▶ **PROVIDED DATA**
···
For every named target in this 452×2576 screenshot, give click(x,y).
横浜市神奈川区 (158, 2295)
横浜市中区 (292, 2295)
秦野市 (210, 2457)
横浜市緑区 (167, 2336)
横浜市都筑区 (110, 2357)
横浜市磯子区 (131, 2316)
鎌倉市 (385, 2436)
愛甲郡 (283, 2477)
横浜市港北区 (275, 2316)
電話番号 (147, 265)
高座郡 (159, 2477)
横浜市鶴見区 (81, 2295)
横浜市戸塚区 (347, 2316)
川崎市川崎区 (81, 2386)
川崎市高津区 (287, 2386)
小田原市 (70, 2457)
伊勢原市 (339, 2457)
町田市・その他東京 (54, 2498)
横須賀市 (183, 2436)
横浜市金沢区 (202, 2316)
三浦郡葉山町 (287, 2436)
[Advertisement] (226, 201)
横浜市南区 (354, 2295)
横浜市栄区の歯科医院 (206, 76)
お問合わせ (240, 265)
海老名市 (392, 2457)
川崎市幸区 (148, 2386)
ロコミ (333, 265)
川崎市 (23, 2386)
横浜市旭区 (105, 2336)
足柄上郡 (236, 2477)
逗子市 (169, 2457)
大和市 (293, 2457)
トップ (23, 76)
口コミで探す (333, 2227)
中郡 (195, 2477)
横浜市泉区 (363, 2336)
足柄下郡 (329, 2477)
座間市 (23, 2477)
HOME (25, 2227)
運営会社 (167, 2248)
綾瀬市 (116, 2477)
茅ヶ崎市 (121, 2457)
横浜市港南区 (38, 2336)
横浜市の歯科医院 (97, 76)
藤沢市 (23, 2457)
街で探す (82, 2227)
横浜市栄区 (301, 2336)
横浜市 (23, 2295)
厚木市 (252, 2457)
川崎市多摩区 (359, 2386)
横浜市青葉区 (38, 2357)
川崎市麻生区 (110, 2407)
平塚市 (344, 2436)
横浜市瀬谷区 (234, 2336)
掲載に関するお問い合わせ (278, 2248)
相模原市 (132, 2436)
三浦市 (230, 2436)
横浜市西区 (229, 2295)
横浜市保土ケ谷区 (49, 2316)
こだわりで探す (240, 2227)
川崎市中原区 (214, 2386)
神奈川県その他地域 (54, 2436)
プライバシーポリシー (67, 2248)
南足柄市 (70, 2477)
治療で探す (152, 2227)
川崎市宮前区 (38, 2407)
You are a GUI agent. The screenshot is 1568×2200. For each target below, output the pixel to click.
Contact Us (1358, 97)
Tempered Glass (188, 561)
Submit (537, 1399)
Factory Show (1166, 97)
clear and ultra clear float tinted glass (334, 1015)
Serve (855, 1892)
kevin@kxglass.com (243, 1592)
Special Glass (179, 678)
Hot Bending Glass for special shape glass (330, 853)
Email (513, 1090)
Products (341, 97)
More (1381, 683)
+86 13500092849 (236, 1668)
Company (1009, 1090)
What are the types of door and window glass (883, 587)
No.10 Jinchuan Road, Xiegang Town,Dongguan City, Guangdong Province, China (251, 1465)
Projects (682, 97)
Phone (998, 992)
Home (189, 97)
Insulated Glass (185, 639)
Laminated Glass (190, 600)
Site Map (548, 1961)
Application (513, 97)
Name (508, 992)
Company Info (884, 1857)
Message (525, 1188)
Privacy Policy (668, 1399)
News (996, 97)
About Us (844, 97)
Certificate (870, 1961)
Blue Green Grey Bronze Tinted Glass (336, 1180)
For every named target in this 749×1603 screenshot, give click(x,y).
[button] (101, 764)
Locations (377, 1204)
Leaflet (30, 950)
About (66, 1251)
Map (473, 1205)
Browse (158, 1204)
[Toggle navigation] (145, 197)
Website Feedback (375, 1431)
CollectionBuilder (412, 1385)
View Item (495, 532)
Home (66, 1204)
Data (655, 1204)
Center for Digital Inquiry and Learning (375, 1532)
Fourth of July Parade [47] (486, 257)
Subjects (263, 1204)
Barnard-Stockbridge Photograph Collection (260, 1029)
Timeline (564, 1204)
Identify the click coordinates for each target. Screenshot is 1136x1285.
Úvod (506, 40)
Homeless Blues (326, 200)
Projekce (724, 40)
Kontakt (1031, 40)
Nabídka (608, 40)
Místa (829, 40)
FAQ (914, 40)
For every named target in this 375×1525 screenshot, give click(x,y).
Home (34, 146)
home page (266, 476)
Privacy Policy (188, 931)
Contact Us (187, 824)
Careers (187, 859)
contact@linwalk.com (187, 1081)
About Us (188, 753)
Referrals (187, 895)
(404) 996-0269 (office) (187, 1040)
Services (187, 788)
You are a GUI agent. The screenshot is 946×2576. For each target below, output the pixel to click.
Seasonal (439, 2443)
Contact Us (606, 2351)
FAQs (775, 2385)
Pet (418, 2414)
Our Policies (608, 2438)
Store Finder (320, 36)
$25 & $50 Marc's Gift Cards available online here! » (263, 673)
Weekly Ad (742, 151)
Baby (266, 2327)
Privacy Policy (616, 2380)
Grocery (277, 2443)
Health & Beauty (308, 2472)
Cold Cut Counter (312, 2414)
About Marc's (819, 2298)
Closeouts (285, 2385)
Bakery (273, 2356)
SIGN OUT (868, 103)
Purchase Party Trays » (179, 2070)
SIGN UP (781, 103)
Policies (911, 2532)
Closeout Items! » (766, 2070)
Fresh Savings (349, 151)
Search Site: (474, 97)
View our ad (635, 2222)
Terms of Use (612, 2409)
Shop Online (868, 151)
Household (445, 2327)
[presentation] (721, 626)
···
▶ **WHAT IS EXPECTED**
Copy all the data above verbatim, line for line.

▶ **PROBLEM SOLUTION**
For every named target in this 452×2576 screenshot, give click(x,y).
横浜市神奈川区 (158, 2295)
横浜市中区 (292, 2295)
秦野市 (210, 2457)
横浜市緑区 (167, 2336)
横浜市都筑区 (110, 2357)
横浜市磯子区 (131, 2316)
鎌倉市 (385, 2436)
愛甲郡 (283, 2477)
横浜市港北区 (275, 2316)
電話番号 (147, 265)
高座郡 (159, 2477)
横浜市鶴見区 (81, 2295)
横浜市戸塚区 (347, 2316)
川崎市川崎区 (81, 2386)
川崎市高津区 (287, 2386)
小田原市 (70, 2457)
伊勢原市 (339, 2457)
町田市・その他東京 (54, 2498)
横須賀市 (183, 2436)
横浜市金沢区 (202, 2316)
三浦郡葉山町 (287, 2436)
[Advertisement] (226, 201)
横浜市南区 (354, 2295)
横浜市栄区の歯科医院 (206, 76)
お問合わせ (240, 265)
海老名市 (392, 2457)
川崎市幸区 (148, 2386)
ロコミ (333, 265)
川崎市 (23, 2386)
横浜市旭区 (105, 2336)
足柄上郡 (236, 2477)
逗子市 (169, 2457)
大和市 (293, 2457)
トップ (23, 76)
口コミで探す (333, 2227)
中郡 (195, 2477)
横浜市泉区 (363, 2336)
足柄下郡 (329, 2477)
座間市 (23, 2477)
HOME (25, 2227)
運営会社 (167, 2248)
綾瀬市 (116, 2477)
茅ヶ崎市 (121, 2457)
横浜市港南区 (38, 2336)
横浜市の歯科医院 (97, 76)
藤沢市 (23, 2457)
街で探す (82, 2227)
横浜市栄区 (301, 2336)
横浜市 (23, 2295)
厚木市 (252, 2457)
川崎市多摩区 (359, 2386)
横浜市青葉区 (38, 2357)
川崎市麻生区 (110, 2407)
平塚市 (344, 2436)
横浜市瀬谷区 (234, 2336)
掲載に関するお問い合わせ (278, 2248)
相模原市 (132, 2436)
三浦市 (230, 2436)
横浜市西区 (229, 2295)
横浜市保土ケ谷区 (49, 2316)
こだわりで探す (240, 2227)
川崎市中原区 (214, 2386)
神奈川県その他地域 (54, 2436)
プライバシーポリシー (67, 2248)
南足柄市 (70, 2477)
治療で探す (152, 2227)
川崎市宮前区 (38, 2407)
You are a GUI agent. The screenshot is 1568×2200. For each target below, output the pixel to click.
Contact Us (1358, 97)
Tempered Glass (188, 561)
Submit (537, 1399)
Factory Show (1166, 97)
clear and ultra clear float tinted glass (334, 1015)
Serve (855, 1892)
kevin@kxglass.com (243, 1592)
Special Glass (179, 678)
Hot Bending Glass for special shape glass (330, 853)
Email (513, 1090)
Products (341, 97)
More (1381, 683)
+86 13500092849 (236, 1668)
Company (1009, 1090)
What are the types of door and window glass (883, 587)
No.10 Jinchuan Road, Xiegang Town,Dongguan City, Guangdong Province, China (251, 1465)
Projects (682, 97)
Phone (998, 992)
Home (189, 97)
Insulated Glass (185, 639)
Laminated Glass (190, 600)
Site Map (548, 1961)
Application (513, 97)
Name (508, 992)
Company Info (884, 1857)
Message (525, 1188)
Privacy Policy (668, 1399)
News (996, 97)
About Us (844, 97)
Certificate (870, 1961)
Blue Green Grey Bronze Tinted Glass (336, 1180)
For every named target in this 749×1603 screenshot, give click(x,y).
[button] (101, 764)
Locations (377, 1204)
Leaflet (30, 950)
About (66, 1251)
Map (473, 1205)
Browse (158, 1204)
[Toggle navigation] (145, 197)
Website Feedback (375, 1431)
CollectionBuilder (412, 1385)
View Item (495, 532)
Home (66, 1204)
Data (655, 1204)
Center for Digital Inquiry and Learning (375, 1532)
Fourth of July Parade [47] (486, 257)
Subjects (263, 1204)
Barnard-Stockbridge Photograph Collection (260, 1029)
Timeline (564, 1204)
Identify the click coordinates for each target. Screenshot is 1136x1285.
Úvod (506, 40)
Homeless Blues (326, 200)
Projekce (724, 40)
Kontakt (1031, 40)
Nabídka (608, 40)
Místa (829, 40)
FAQ (914, 40)
For every named target in this 375×1525 screenshot, give click(x,y).
Home (34, 146)
home page (266, 476)
Privacy Policy (188, 931)
Contact Us (187, 824)
Careers (187, 859)
contact@linwalk.com (187, 1081)
About Us (188, 753)
Referrals (187, 895)
(404) 996-0269 (office) (187, 1040)
Services (187, 788)
You are a GUI agent. The screenshot is 946×2576. For each target below, output the pixel to click.
Seasonal (439, 2443)
Contact Us (606, 2351)
FAQs (775, 2385)
Pet (418, 2414)
Our Policies (608, 2438)
Store Finder (320, 36)
$25 & $50 Marc's Gift Cards available online here! » (263, 673)
Weekly Ad (742, 151)
Baby (266, 2327)
Privacy Policy (616, 2380)
Grocery (277, 2443)
Health & Beauty (308, 2472)
Cold Cut Counter (312, 2414)
About Marc's (819, 2298)
Closeouts (285, 2385)
Bakery (273, 2356)
SIGN OUT (868, 103)
Purchase Party Trays » (179, 2070)
SIGN UP (781, 103)
Policies (911, 2532)
Closeout Items! » (766, 2070)
Fresh Savings (349, 151)
Search Site: (474, 97)
View our ad (635, 2222)
Terms of Use (612, 2409)
Shop Online (868, 151)
Household (445, 2327)
[presentation] (721, 626)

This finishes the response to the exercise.